**GIVEN PASSAGE**
- Prices of the WTI grinds lower to the $45.00 region.
- Generalized cautious note weighs on traders’ sentiment.
- The API’s weekly report on US crude inventories comes up next.
Crude oil prices trade on the defensive and within a narrow range near the $45.00 mark on turnaround Tuesday.
WTI looks to data, pandemic
Prices of the West Texas Intermediate add to Monday’s pessimism amidst the resurgence of the cautious trade after US stimulus talks have lost traction as of late and the pandemic continues to hurt oil demand prospects.
In addition, traders continue to collect benefits following the November rally and the recent OPEC+ decision to gradually taper its planned oil output cuts and are somehow anticipating a probably leg lower in response to deflating stimulus chances and fresh US-China jitters. Supporting this idea, it is worth noting that the RSI did not confirm the recent tops (near the $47.00 mark), charting a daily bearish divergence instead.
Moving forward, the API will publish its weekly report on US crude oil stockpiles later in the NA session ahead of Wednesday’s report by the EIA and Friday’s oil rig cunt.
WTI significant levels
At the moment the barrel of WTI is losing 0.59% at $45.35 and a breach of $43.94 (monthly low Dec.2) would expose $43.04 (high Nov.11) ahead of $40.12 (weekly low Nov.16). On the flip side, the next hurdle emerges at $46.66 (monthly high Dec.4) seconded by $48.39 (monthly high Mar.4) and finally $54.45 (monthly high Feb.20).

**PROMPT**
Reproduce the oil market report word for word, everything from "- Prices of" down to "comes up next.". The listing that comes next has no connection to the oil market report.

**GIVEN RECORDS**
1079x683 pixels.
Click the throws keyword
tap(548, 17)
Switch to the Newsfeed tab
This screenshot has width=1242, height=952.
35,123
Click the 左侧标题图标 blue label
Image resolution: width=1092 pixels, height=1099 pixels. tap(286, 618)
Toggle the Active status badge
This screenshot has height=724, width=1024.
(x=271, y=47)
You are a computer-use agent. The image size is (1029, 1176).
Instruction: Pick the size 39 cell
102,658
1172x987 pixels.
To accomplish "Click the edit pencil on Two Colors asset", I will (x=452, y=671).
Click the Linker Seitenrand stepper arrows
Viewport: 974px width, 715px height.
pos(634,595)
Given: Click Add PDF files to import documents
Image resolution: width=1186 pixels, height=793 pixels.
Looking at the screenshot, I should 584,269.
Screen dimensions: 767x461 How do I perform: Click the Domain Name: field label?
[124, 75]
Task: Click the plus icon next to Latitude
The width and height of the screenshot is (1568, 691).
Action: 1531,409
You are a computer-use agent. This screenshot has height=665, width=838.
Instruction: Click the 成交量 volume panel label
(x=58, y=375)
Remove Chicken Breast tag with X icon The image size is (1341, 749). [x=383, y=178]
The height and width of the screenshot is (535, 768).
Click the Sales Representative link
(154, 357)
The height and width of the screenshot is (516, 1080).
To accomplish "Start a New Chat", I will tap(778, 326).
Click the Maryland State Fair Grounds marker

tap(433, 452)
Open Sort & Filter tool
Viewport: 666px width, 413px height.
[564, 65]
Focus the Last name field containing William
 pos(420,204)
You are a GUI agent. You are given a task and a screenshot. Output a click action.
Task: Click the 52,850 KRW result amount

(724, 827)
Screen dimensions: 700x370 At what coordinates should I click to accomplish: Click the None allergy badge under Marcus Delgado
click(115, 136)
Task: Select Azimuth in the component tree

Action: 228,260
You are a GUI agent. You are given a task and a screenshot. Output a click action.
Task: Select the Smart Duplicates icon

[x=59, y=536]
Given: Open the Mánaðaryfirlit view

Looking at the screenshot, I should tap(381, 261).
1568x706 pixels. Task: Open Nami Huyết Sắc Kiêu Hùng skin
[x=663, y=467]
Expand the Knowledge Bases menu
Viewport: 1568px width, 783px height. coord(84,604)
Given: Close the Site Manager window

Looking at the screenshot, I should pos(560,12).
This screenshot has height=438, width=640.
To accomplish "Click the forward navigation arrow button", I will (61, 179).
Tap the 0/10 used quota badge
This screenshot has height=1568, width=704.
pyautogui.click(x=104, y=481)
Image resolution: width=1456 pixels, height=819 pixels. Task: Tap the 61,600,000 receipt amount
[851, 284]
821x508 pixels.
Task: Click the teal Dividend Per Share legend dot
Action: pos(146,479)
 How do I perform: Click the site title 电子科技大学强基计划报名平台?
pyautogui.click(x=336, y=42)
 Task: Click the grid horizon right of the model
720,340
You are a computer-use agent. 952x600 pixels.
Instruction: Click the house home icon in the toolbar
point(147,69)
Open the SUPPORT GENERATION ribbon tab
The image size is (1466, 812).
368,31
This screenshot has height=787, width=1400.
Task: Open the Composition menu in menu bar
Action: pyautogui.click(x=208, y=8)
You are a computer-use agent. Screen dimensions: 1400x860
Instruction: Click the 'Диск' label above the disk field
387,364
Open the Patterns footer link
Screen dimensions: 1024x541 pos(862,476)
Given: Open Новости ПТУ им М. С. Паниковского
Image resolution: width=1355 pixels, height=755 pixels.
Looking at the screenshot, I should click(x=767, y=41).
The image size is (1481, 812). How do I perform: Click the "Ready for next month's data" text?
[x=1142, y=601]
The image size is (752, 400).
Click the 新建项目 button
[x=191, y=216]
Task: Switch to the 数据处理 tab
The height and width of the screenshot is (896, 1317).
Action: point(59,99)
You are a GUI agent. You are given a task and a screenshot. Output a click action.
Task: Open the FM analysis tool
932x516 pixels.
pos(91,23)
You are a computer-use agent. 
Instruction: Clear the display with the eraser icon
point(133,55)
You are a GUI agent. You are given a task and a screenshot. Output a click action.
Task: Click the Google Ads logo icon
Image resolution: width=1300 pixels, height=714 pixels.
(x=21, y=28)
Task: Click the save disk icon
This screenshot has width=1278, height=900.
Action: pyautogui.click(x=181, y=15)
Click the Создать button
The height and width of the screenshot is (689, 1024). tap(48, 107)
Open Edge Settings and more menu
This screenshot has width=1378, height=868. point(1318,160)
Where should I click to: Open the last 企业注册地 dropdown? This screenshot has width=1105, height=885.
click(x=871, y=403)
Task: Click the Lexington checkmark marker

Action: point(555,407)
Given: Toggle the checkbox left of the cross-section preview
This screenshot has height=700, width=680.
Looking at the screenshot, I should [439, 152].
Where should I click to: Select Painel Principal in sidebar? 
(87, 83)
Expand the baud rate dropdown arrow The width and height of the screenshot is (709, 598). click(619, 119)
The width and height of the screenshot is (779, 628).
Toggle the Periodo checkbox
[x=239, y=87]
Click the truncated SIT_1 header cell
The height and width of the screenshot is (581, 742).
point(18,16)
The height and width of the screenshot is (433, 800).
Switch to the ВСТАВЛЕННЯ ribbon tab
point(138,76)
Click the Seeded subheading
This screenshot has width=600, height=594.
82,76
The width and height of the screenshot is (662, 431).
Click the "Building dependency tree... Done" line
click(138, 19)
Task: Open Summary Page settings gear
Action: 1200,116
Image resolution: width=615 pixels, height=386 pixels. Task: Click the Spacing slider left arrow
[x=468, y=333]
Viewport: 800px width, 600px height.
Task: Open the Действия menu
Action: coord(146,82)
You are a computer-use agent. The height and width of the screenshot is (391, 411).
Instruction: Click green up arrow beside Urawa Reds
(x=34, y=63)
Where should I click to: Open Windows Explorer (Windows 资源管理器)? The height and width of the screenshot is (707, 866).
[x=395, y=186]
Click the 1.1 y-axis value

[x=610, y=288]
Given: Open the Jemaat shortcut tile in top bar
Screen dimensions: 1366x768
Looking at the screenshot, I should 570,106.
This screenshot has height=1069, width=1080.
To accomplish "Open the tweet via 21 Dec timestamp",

**ANSWER BELOW**
- Prices of the WTI grinds lower to the $45.00 region.
- Generalized cautious note weighs on traders’ sentiment.
- The API’s weekly report on US crude inventories comes up next.